Side note: the tests pass, because they don't test whether the memory space is the correct one or not, only if the write / read was successful.
Once someone else confirms that this behavior is not the expected one, I will write tests to check that the memory space is the same using the different cases and also that writing one does not affect the others.
I am 90% sure it is not OK, but I am not familiar with this kind of subtle details in SDAS directives, and documentation is not very good / not updated.
It looks like that the .area where the symbol is defined or space is reserved is not taken into account.
It only seems to care about space storage, if the symbol is from a .ds it handles it as RAM, otherwise it is IO.
I think this is incorrect and related to this code in pdkadr.c, look at the default case, constants with no area information?:
I am not familiar with the assemblers, pdk or not. The one most familiar with the pdk assemblers is Nicolas Lesser. But I haven't heard from him in a while.
For pdk, there is the mov instruction and some logic instructions that access memory or I/O. The mnemonic is the same for both versions.
I don't really know what would be the correct way to the assemblers to distinguish between memory and I/O access. Do we need to invent a different mnemonic for the I/O case?
I am also no expert in pdk assembler, but I did a self-taught accelerated course yesterday
I also arrived to that same conclusion about the new mnemonic yesterday.
This is the way it is handled for other backends, different instructions for different opcodes (for example: "in" and "out" for sfr).
The assembler has no easy way of knowing, because the assembler does not store (in some cases) the needed information to use the right opcode.
It should be easy to fix it in gen.c, and check if any rules in peep.h are involved.
I also would involve changing several files of assembler, but should be easily doable.
Do you mind about backwards compatibility?, for people using directly the asm mnemonics.
I don't think it is important, because pdk user base is not very big and most of them are here for the "C", not for the asm details.
With backwards compatibility out of the way, my proposal would be to create only new mnemonics for the IO instructions, these two should be enough:
same names followed by .s (sfr).
And should cover us from future instruction set upgrades, for example covering 'and' or 'or', because we could easily follow the same pattern.
This follows the same pattern as the MSP430 asm I've seen in the past (mov.b mov.w)
I was also able to fix the problem for the SFR with initialization, using the data from the section and checking if it is in a "RSEGx" section, the generation of RAM addressing can be avoided.
But the case with absolute RAM and no initialization is not easily fixable without adding new features to the assembler, that is one of the reasons why I think the best option is new mnemonics.
The other reason as already said is that other backends already do it that way.

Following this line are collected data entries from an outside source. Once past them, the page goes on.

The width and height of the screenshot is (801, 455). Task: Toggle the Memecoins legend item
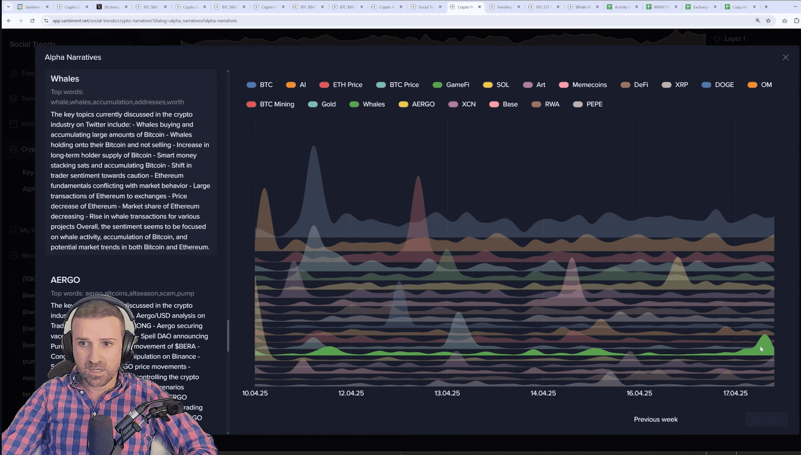pyautogui.click(x=583, y=85)
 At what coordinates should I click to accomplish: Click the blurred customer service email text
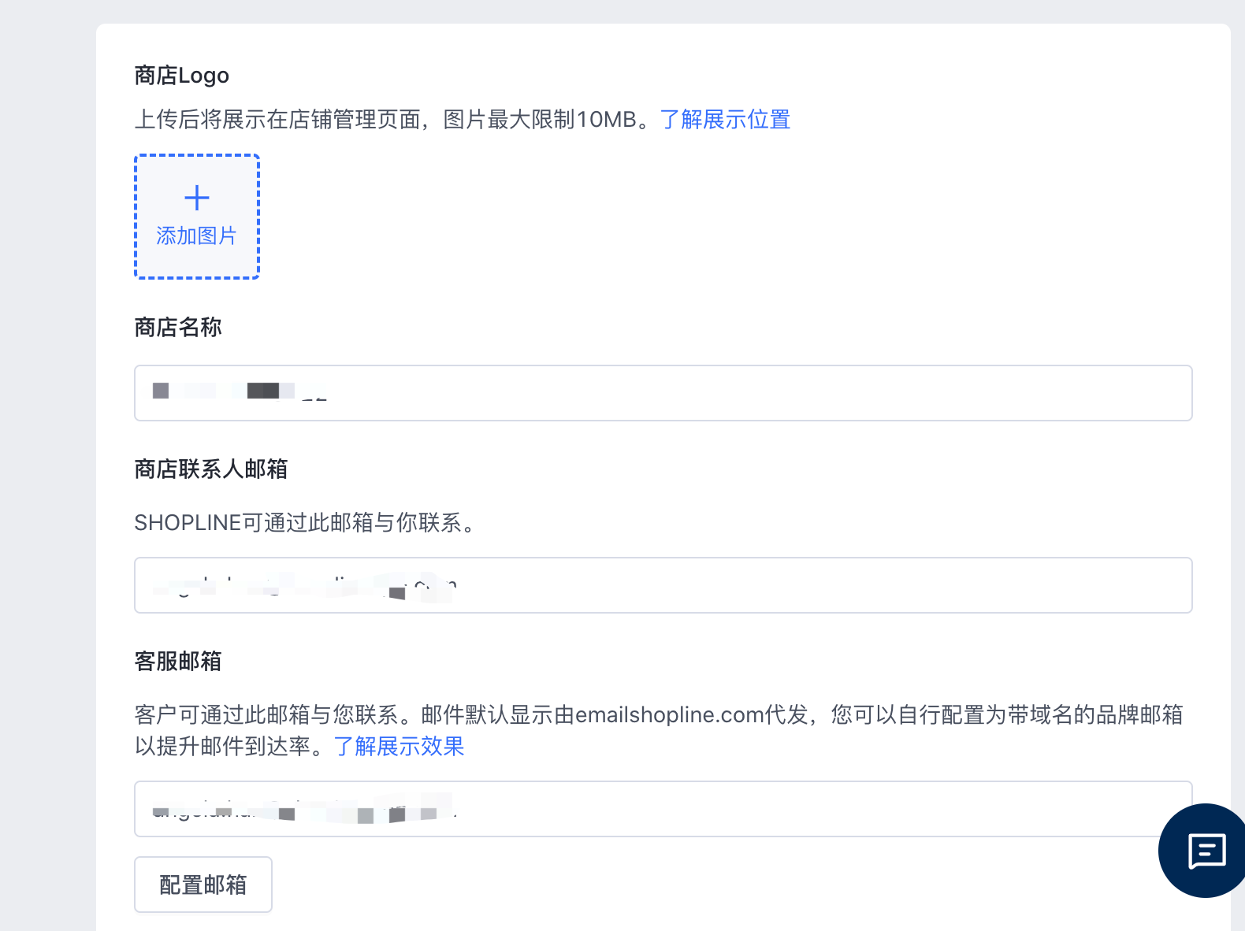point(304,810)
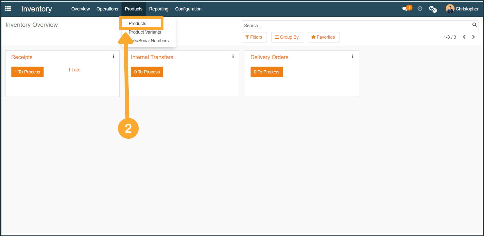Open Delivery Orders card three-dot menu
484x236 pixels.
353,57
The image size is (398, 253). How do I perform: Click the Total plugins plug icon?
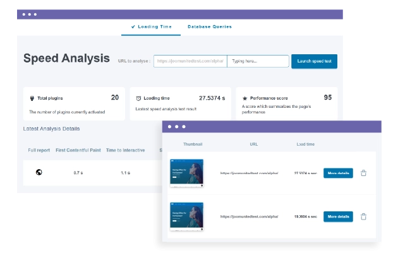(x=32, y=98)
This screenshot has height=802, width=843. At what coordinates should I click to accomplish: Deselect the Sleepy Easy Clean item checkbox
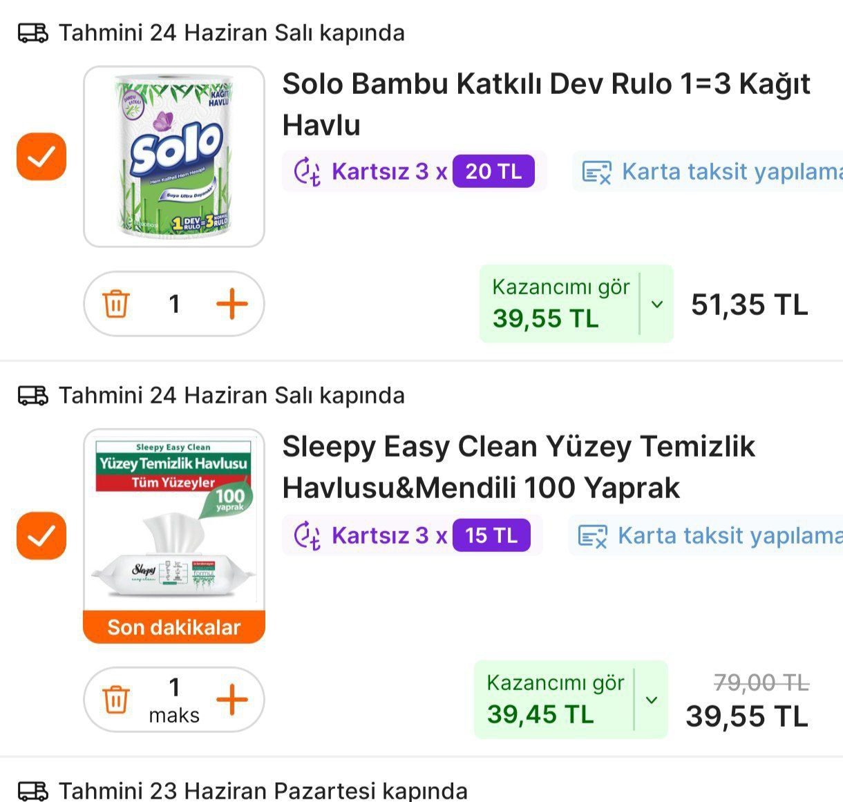[41, 535]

Changes in pdkadr.c (would not be needed with new mnemonics):
Last edit: Visenri 2021-06-27
mov.io might be a bit more intuitive (for those that also program in assembler) than .s, but it's not a big deal to me. Besides mov and xor, there is also t0sn, t2sn, set0, set1, wait0, wait1, swapc.
I guess for consistency the .s or .io suffix should be used on all instructions accessing I/O.
This is a backwards compability issue, so I think the moment it changes, we should bump the minor version number (from 4.1.6 to 4.1.7 in .version), mention it in the backwards compability section (manual), and in the list of notable changes for 4.2.0 (wiki).
I was looking right now at those instructions too, there is another one, TOG, for pdk16.
No big deal, just follow the same pattern.
This would be the complete list.
T2SN does not exist, a typo, I suppose :D.
I don't know the current state of the pdk16 assembler in trunk. Maybe the pdk branch also has some improvements that have not yet merged to trunk. AFAIR, the pdk branch was last used to work on a pdk16 port, but it either never got far enough to merge it back to trunk, or most of it has been merged to trunk, but it wasn't good enough to enable the pdk16 port build for trunk.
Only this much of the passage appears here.